ACTIONS TO TAKE →
**1)** Answer from the passage on Rubio's budget proposals:
(a) How much would Rubio's proposed tax cut cost over 10 years?
(b) What is total 10-year revenue under current policies?
(c) What do defense, Medicare, Social Security and interest payments on the debt total at the moment?
**2)** Extend the passage on Rubio's budget proposals, picking up right after its final sentence.

═════ TEXT SEGMENT

So what does Rubio propose and what does Brooks ignore? Jonathan Chait crunches the numbers. Rubio says that current military spending levels set “ourselves up for danger” and wants to increase the military budget. But let’s say he keeps military spending constant anyway. Rubio proposes a tax cut costing $11.8 trillion over 10 years. 34% of that revenue goes to those in the highest 1% of income. (That’s pretty generous considering that group earns 21% of all income as it is.) By way of comparison, GWBush’s tax cuts cost $3.4 trillion over 10 years. 11.8 >> 3.4.

Rubio wants to pass a balanced budget amendment. That’s nice. Total 10 year revenue under current policies is $41.6 trillion. Subtract out 11.8 and you get $29.8 trillion. Rubio doesn’t want to cut benefits for current or near retirees. At the moment defense, Medicare, Social Security and interest payments on the debt total to $30.7 trillion, with interest payments increasing over the next decade if we emerge from the lost decade.

══════════
═════ THE DATA

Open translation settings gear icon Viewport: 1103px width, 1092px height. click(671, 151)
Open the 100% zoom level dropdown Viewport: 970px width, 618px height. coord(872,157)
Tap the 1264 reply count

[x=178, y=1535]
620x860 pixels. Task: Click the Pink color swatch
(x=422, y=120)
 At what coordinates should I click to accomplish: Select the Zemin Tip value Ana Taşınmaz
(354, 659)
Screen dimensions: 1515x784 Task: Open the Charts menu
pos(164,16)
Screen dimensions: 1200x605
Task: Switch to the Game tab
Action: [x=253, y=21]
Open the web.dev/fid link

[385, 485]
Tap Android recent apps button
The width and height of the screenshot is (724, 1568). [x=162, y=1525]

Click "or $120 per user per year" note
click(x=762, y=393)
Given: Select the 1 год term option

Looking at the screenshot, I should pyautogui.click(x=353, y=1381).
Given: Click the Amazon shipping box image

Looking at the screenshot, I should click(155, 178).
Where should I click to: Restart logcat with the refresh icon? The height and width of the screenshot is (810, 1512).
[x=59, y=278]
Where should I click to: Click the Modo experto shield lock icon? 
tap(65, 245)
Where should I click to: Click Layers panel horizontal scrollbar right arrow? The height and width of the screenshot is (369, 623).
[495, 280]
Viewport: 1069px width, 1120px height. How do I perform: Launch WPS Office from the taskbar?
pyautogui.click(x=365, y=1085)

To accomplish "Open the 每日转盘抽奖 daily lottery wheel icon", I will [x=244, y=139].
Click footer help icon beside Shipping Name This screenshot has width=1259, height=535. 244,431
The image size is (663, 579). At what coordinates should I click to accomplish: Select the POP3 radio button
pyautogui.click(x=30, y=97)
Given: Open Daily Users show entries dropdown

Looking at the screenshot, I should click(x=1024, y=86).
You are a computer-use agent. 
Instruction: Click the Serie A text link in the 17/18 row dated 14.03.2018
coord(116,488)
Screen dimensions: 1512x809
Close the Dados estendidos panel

══════════

RESULTS FOR THE EXERCISE →
**1)**
(a) $11.8 trillion
(b) $41.6 trillion
(c) $30.7 trillion

**2)**
That leaves nada, nothing at all, for Medicaid, veterans’ health insurance, transportation, border security, and education, justice, the EPA, whatever. This proposal is detached from reality.

So Brooks concludes that, “Of all the candidates, Rubio has done the most to harvest the work of Reform Conservatism, which has been sweeping through the think tank world. In a year in which many candidates are all marketing, Rubio is a balance of marketing and product.”

What utter horsepucky. Marco is more of a flimflam artist than GWBush but alas less of one than Ted Cruz. David Brooks is a hack without any real interest in informing his readership.

From here:

[sup]1[/sup] See Krukones (1984) and Fishel (1985) cited here.

Oh? He’s a partisan asshole. On MLK Day he posted a column praising Martin Luther King for 2 paragraphs, then spent two paragraphs explaining why MLK supporters should vote for the assholes. He jumped on Clinton with both fists for Monica-gate, but when GWB came under criticism for starting a criminally stupid war, he denounced that criticism as partisan … and said he “now regretted” his own criticism of Clinton.

I agree it would be nice to have commentators who are non-partisan intellectuals. Brooks fails strongly on both counts.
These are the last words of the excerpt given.